RECORD SET:
# # # # # # #

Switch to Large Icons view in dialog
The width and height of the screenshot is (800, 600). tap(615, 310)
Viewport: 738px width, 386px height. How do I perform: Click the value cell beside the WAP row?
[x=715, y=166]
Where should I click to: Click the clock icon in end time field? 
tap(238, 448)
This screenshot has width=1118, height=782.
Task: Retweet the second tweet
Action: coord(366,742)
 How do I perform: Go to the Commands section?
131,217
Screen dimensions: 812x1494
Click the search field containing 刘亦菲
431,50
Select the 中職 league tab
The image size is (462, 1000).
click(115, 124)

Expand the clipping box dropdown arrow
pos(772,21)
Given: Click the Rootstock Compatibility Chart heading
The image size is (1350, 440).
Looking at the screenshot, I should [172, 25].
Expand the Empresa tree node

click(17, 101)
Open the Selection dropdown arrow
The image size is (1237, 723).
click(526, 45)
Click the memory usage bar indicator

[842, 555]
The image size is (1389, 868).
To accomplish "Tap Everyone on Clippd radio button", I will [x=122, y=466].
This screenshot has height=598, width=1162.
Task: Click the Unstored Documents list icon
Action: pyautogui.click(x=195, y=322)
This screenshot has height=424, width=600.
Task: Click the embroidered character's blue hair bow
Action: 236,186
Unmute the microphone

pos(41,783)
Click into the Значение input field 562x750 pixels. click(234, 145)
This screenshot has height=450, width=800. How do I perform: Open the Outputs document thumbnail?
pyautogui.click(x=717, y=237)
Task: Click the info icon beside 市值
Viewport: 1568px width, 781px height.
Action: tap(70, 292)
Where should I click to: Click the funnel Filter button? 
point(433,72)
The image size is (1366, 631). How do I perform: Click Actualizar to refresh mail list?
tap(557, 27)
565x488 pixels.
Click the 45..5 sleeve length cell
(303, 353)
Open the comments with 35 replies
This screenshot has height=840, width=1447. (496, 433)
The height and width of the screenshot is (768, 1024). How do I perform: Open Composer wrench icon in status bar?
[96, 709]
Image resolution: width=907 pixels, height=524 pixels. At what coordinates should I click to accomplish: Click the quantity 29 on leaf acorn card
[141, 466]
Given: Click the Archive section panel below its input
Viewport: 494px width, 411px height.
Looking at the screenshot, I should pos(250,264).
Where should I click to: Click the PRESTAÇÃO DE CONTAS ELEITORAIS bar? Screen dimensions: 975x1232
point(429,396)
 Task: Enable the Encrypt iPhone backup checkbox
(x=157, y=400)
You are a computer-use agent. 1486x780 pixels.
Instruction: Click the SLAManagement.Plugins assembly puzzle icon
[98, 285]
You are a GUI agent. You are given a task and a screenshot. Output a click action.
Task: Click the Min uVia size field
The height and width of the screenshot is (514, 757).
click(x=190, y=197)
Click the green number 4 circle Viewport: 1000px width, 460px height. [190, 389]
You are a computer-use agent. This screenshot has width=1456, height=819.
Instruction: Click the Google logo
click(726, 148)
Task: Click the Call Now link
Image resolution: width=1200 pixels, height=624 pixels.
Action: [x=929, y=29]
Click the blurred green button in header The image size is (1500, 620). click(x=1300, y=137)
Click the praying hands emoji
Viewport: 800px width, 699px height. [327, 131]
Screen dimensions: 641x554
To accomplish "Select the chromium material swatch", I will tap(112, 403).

# # # # # # #

INSTRUCTIONS FOR THE TASK: Please make an exact copy of the lines above from the line with "Where should I click to: Click the funnel" through the line with "Given: Click the Archive", both ends included.

RESPONSE TO THE EXERCISE:
Where should I click to: Click the funnel Filter button? 
point(433,72)
The image size is (1366, 631). How do I perform: Click Actualizar to refresh mail list?
tap(557, 27)
565x488 pixels.
Click the 45..5 sleeve length cell
(303, 353)
Open the comments with 35 replies
This screenshot has height=840, width=1447. (496, 433)
The height and width of the screenshot is (768, 1024). How do I perform: Open Composer wrench icon in status bar?
[96, 709]
Image resolution: width=907 pixels, height=524 pixels. At what coordinates should I click to accomplish: Click the quantity 29 on leaf acorn card
[141, 466]
Given: Click the Archive section panel below its input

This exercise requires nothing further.